**Task details:** Could you write out, exactly and with no pictures, every line from the one containing "Given: Select the 1 TB plan card" through the last line of the entries?

** Records for processing follows **

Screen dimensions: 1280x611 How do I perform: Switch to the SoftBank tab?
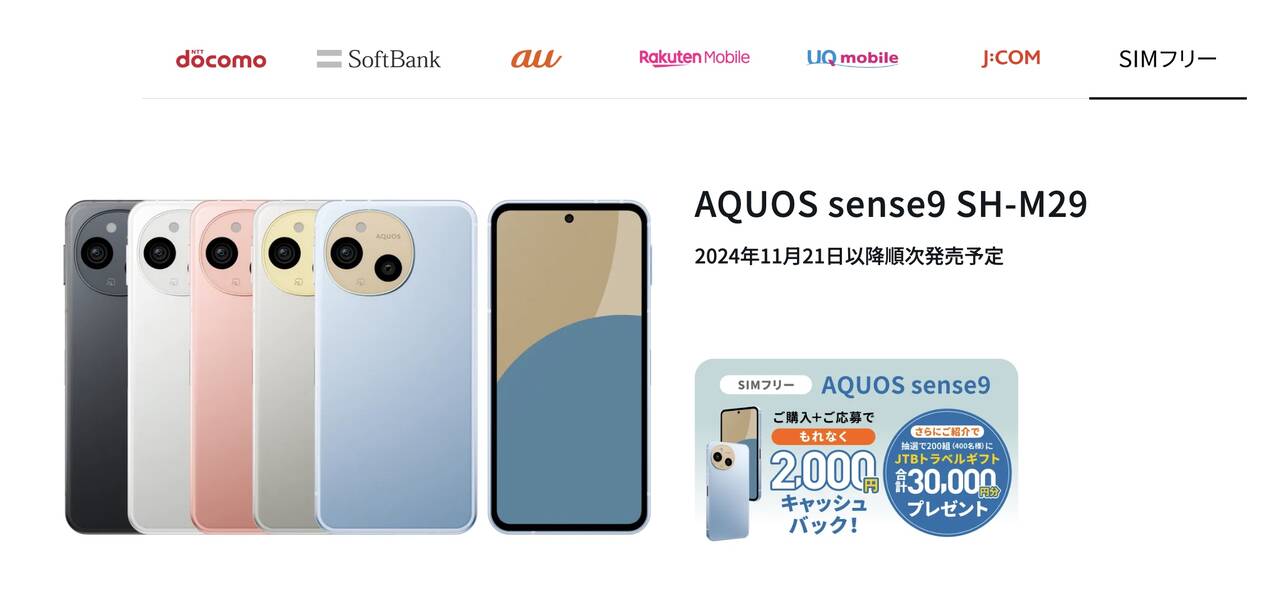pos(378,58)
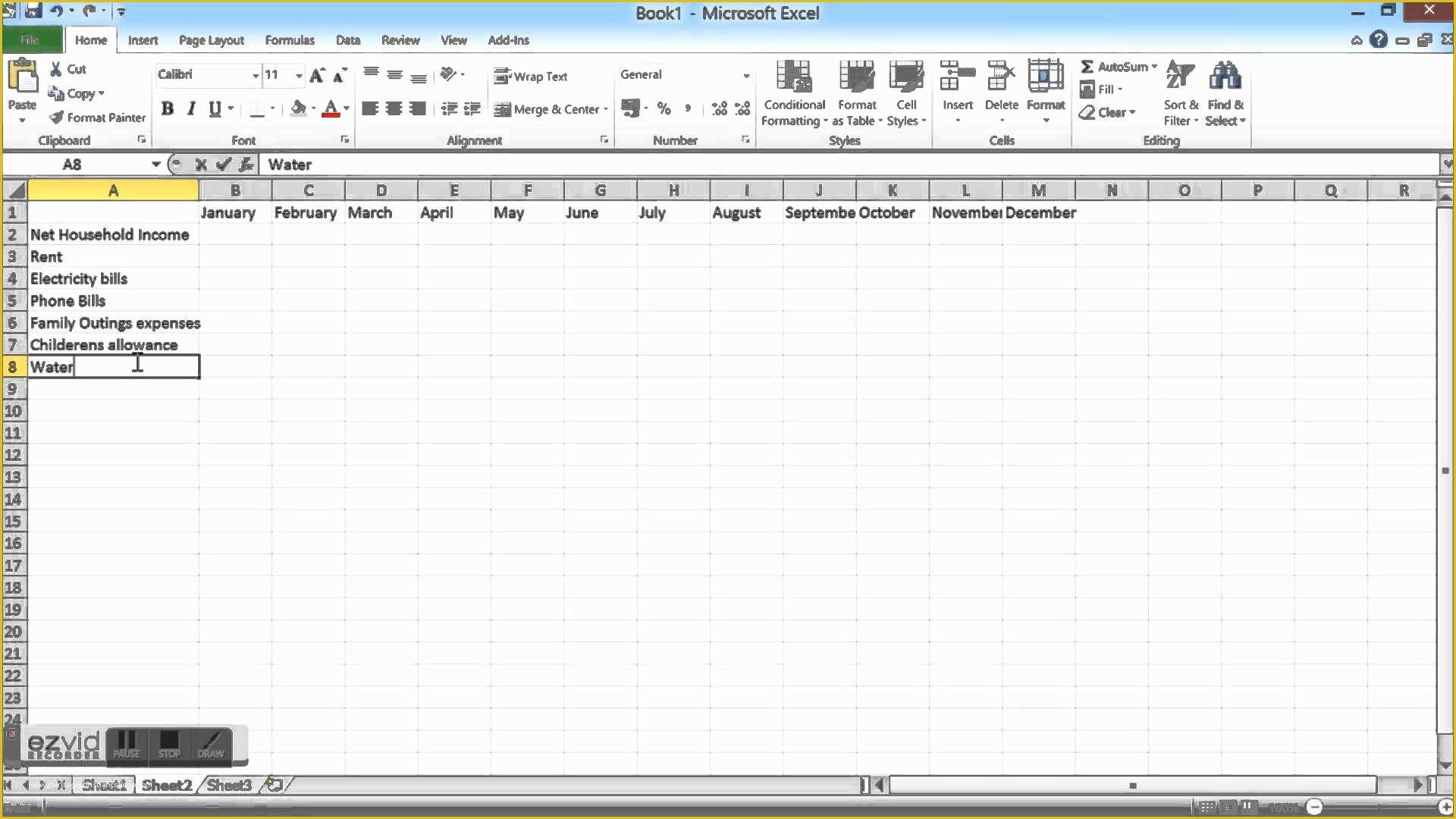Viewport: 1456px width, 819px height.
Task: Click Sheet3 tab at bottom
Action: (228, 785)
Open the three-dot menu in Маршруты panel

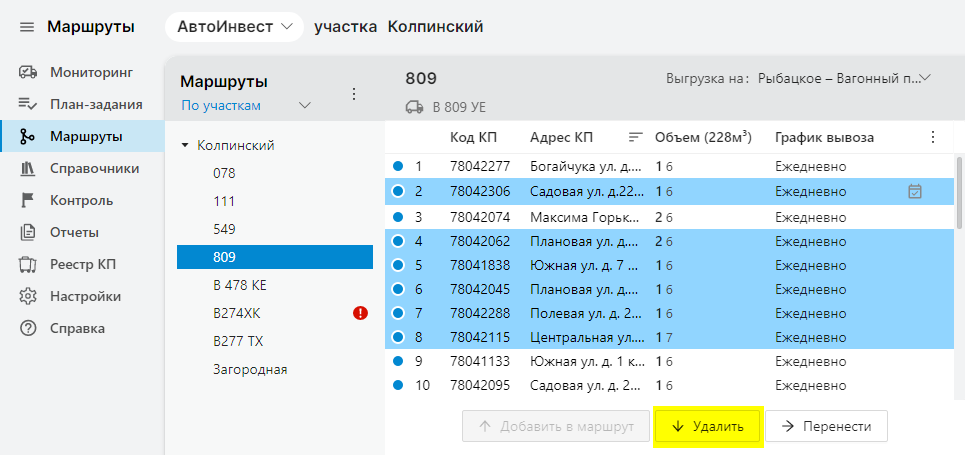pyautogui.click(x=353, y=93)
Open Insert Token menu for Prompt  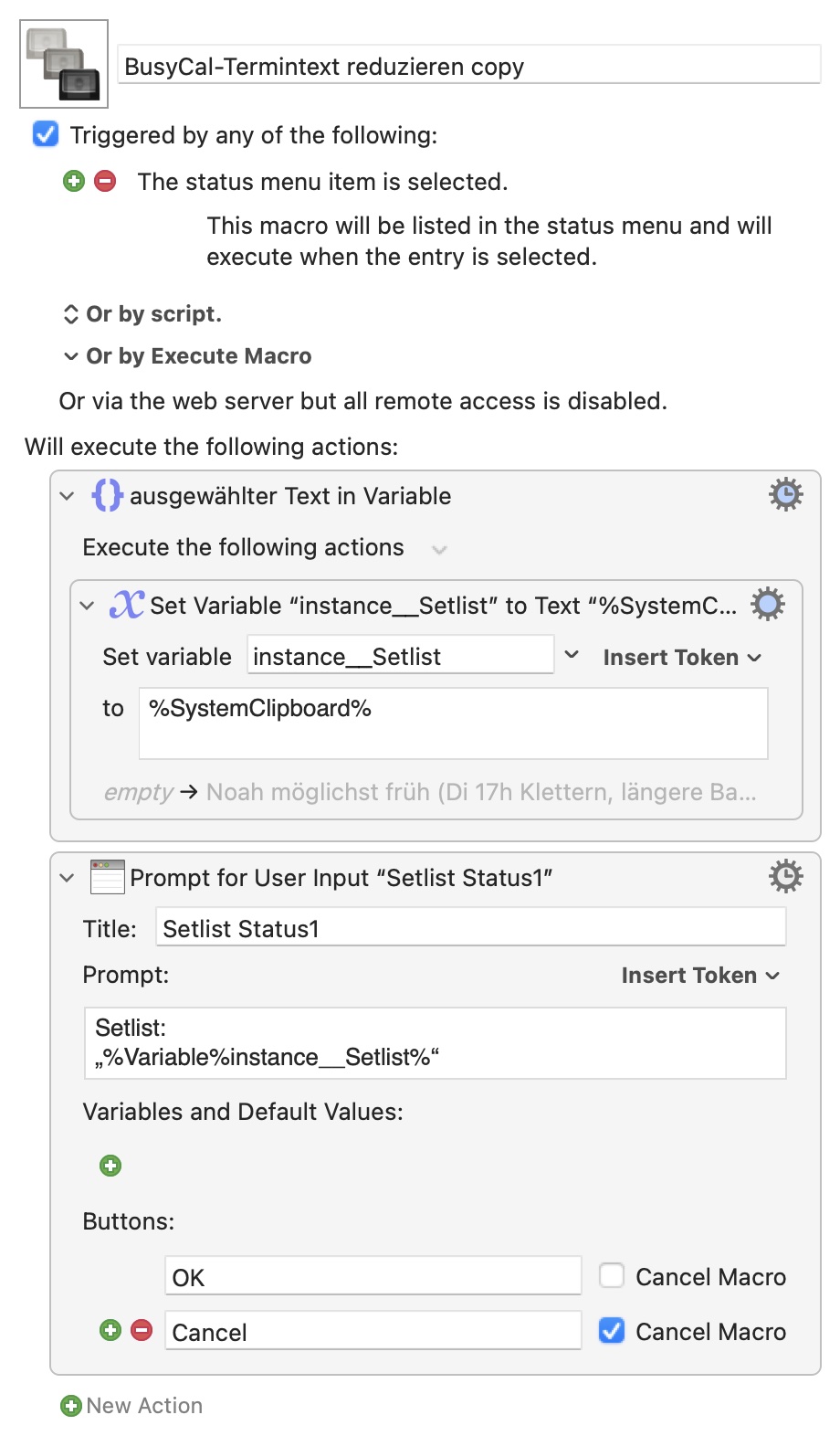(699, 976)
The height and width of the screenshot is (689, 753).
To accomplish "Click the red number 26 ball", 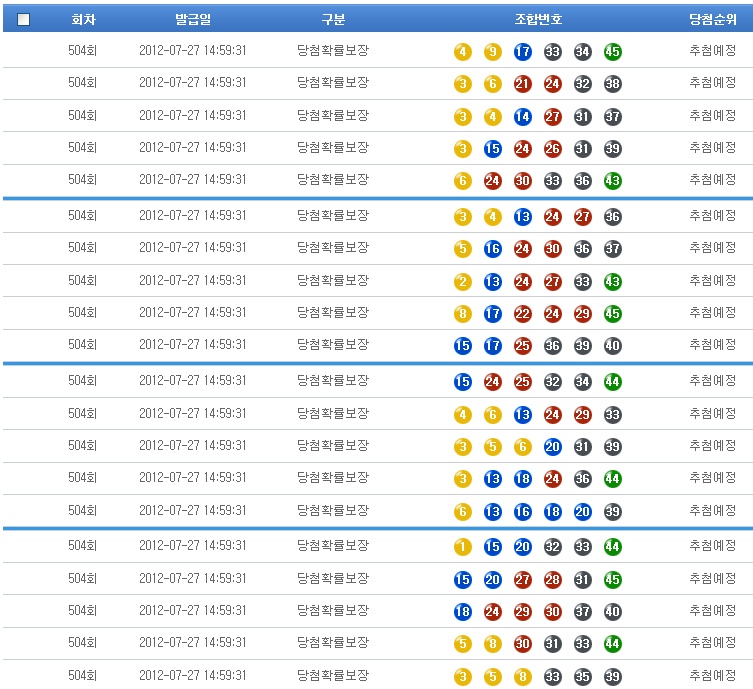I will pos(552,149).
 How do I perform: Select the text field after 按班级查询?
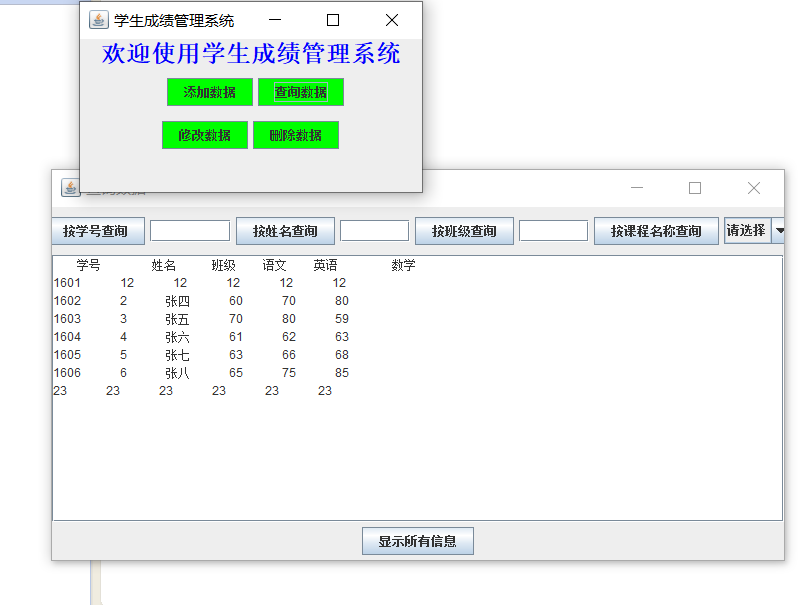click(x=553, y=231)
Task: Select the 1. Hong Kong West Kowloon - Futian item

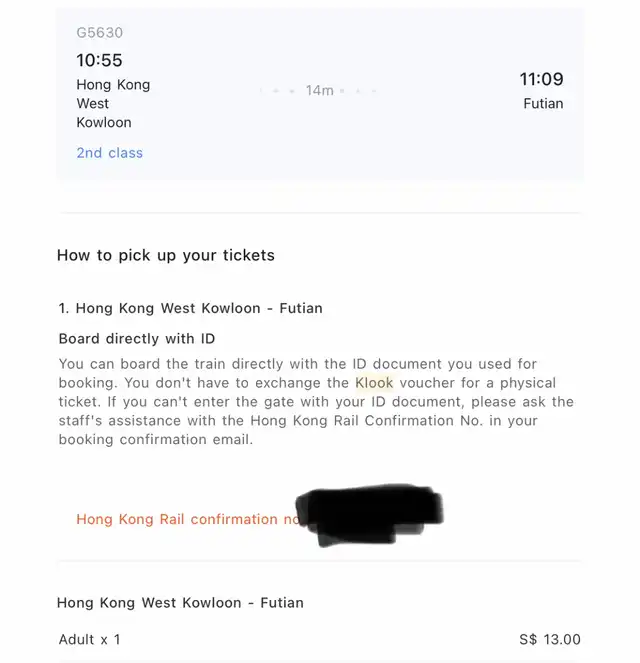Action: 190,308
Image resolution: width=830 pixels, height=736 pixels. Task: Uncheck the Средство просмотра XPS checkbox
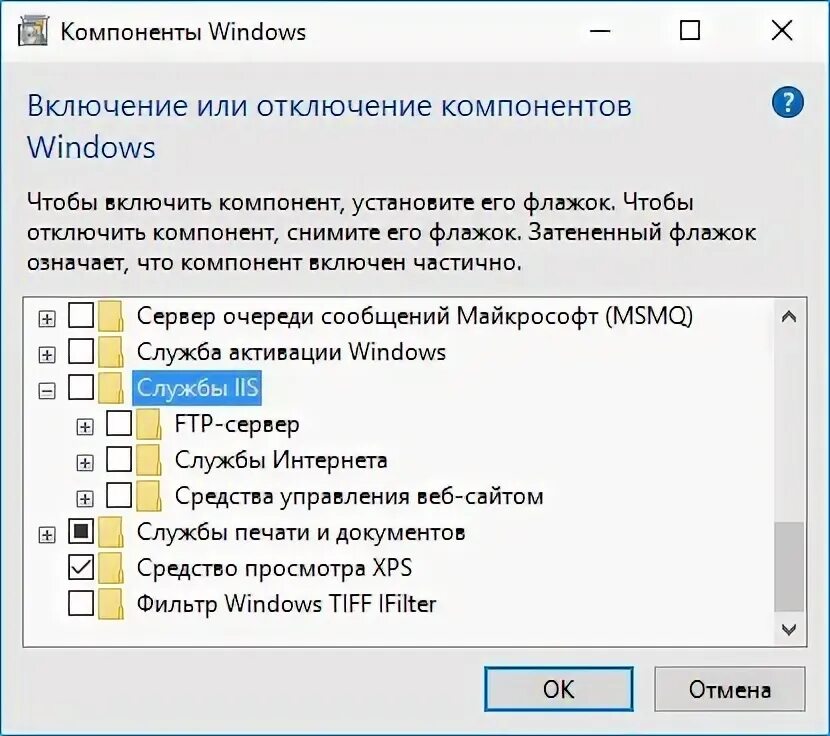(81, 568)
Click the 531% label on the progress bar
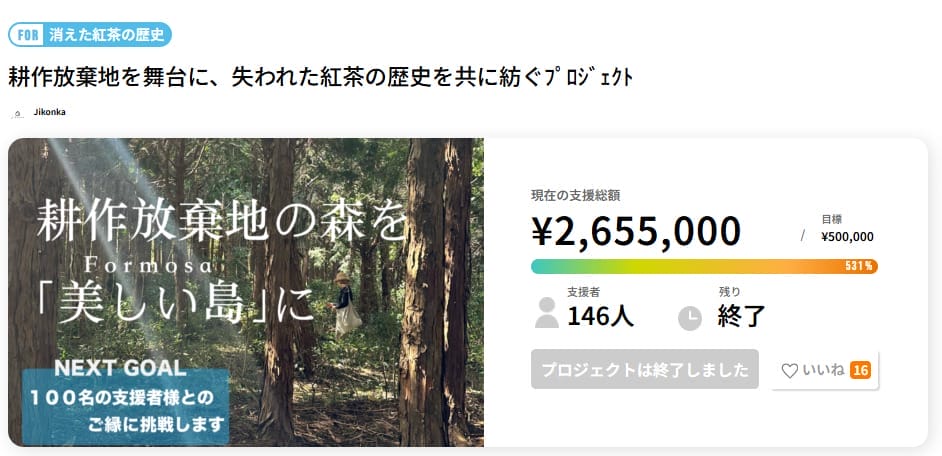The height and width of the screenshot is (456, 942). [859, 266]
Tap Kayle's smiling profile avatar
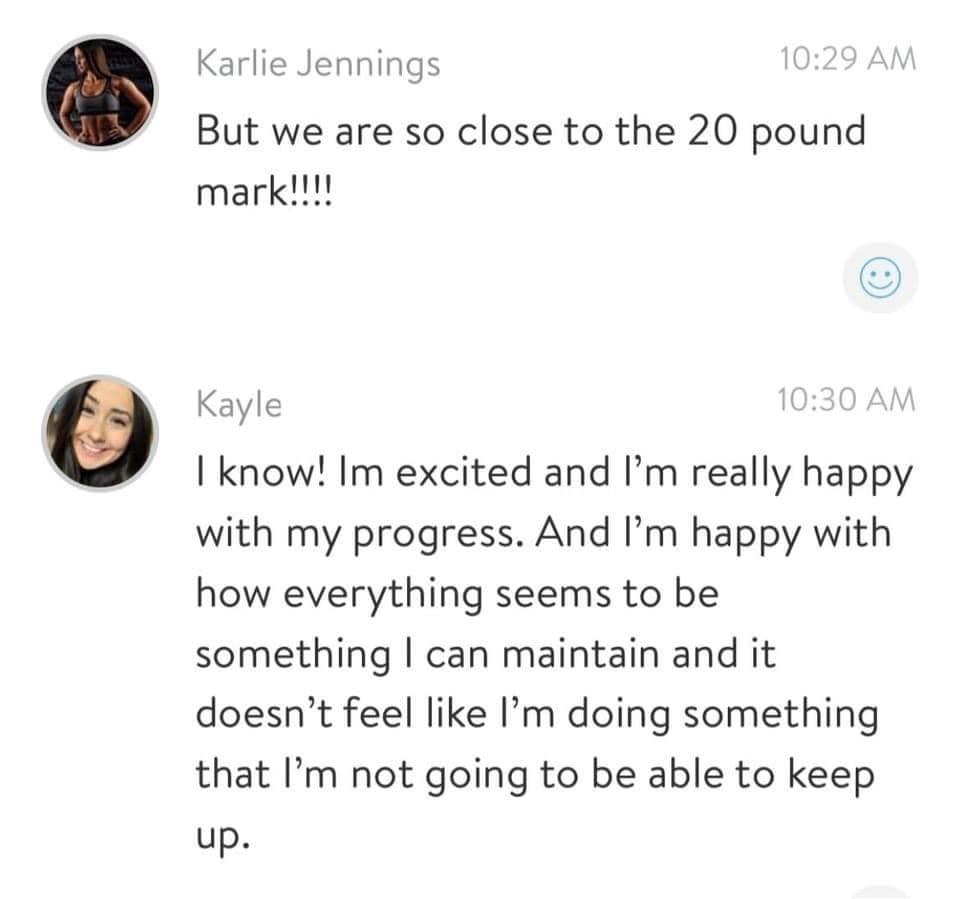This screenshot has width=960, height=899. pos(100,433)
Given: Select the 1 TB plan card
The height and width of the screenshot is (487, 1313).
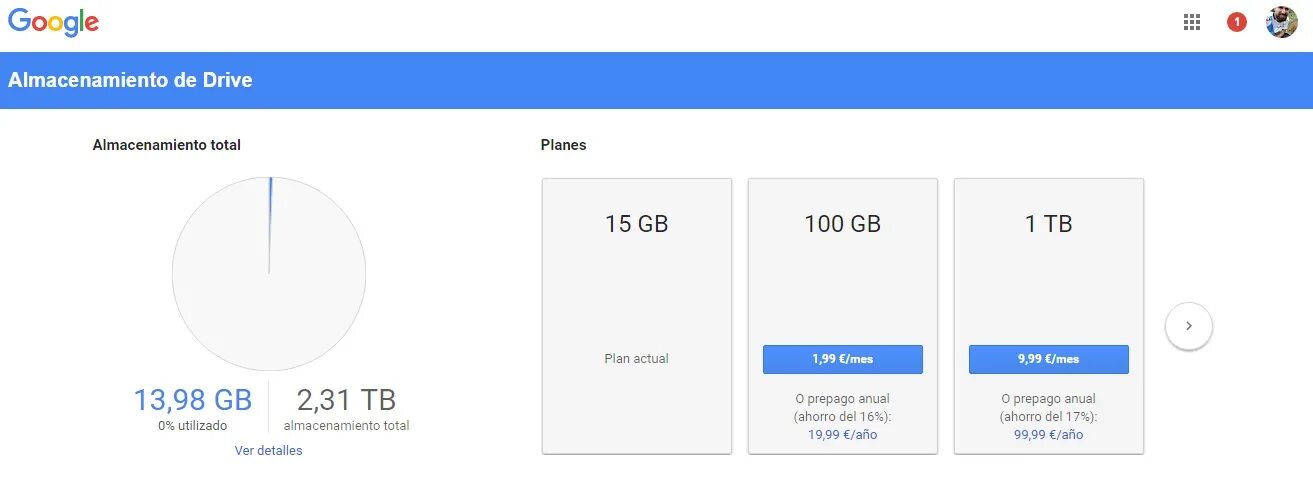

** End of Records for processing **

**Solution to this exercise:**
Given: Select the 1 TB plan card
The height and width of the screenshot is (487, 1313).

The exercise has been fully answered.